È un mondo nel quale si accalcano milioni di utenti, generazione dopo generazione, Millennial, X, Y, Z ovvero coloro che ciclicamente diventano gli opinion leader dei mercati e l’oggetto del desiderio dei brand mondiali.
Oggi se un’azienda con un prodotto da lanciare incontra un’adolescente con un joypad in mano, quella con il prodotto è un’azienda felice.
Ma le potenzialità sono veramente infinite, difronte a una platea tanto ampia si può proporre veramente di tutto.
Tra le attività possibili io ho sposato, per adesso, la divulgazione culturale, ovvero “metti in mano un museo ad un adolescente e non lo lascerà più!”
Negli ultimi tre anni, accanto al partner SjmTech, mi sono occupato di “viaggi nel tempo”.

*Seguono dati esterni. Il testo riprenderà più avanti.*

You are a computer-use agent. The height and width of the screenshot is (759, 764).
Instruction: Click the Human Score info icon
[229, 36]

Grazie alla tecnologia creata per la produzione dei videogiochi, abbiamo reso possibile indossando un visore 3D, passeggiare in prima persona sopra una via romana o vivere l’approccio alla costa a bordo di una nave punica.
Una nuova modalità di divulgazione culturale, terribilmente coinvolgente, che può rendere l’universo del patrimonio culturale dell’umanità, “POP”, alla portata di tutti.

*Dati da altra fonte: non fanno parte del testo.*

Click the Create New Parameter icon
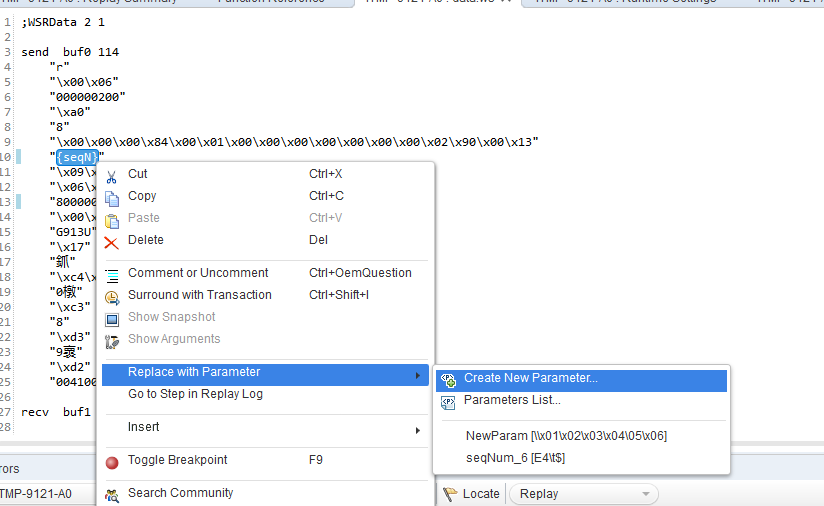pyautogui.click(x=448, y=379)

Una intuizione dei nostri partner, che con i loro manufatti hanno creato incredibili strumenti di promozione, coinvolgenti, trasportabili e universali.

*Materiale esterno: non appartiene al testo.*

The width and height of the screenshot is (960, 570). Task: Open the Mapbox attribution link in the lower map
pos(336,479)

Insieme abbiamo creato un team di lavoro che ha coniugato la Tecnologia della realtà virtuale al marketing e alla comunicazione.
Ci siamo attivati sul territorio regionale, proponendo ai principali gestori del patrimonio storico archeologico, un modello di business che consiste nella realizzazione di un insieme di applicazioni in tecnologia VR, che ricostruiscono scientificamente le più importanti opere architettoniche dell’archeologia sarda, generando un sistema di “attrattività aumentata” soprattutto per i territori circostanti.
I siti, riproposti all’utente come si presentavano nel loro momento di massimo splendore, generano una nuova sintassi gestione/utilizzazione dell’area archeologica o del bene culturale: l’utente, diviene primo attore e, totalmente immerso nella fruizione dell’area, interagisce in prima persona con un semplice manufatto o addirittura con l’epoca che lo ha prodotto. Il coinvolgimento è totale.
Le possibilità di declinazione delle applicazioni sono innumerevoli: si spazia dall’intrattenimento, alla didattica, alla promozione fino all’accessibilità.
Una rivoluzione concettuale che pur senza toglierle autorevolezza o scientificità all’archeologia, la sdogana rendendola “per tutti”, desiderabile e condivisibile, mettendola in tasca a chiunque, facendole varcare gli oceani in un clic.
Anche i conseguenti benefici sono numerosissimi.
La fruizione virtuale si estende a tutti, senza barriere fisiche o anagrafiche, il “luogo” diventa brand territoriale e la diffusione dello stesso si fa virale, fattori questi, che generano un sostanzioso aumento della domanda e una ricaduta positiva sul PIL locale dei distretti archeologici.
Gioco e realtà virtuale sfatano l’abusato motto Tremontiano “Con la cultura non si mangia”; con la cultura si mangia eccome, e, se si fa sistema, la si gusta in tanti.
Popolare e Coinvolgente sono gli aggettivi della Cultura che diventa prodotto, lasciando le élite per diventare un bene di tutti, con buona pace dei conservatori che indossato un visore VR comprenderanno con stupore che esistono nuovi linguaggi di comunicazione utili a divulgare e promuove senza in alcun modo snaturare e mortificare l’eredità culturale.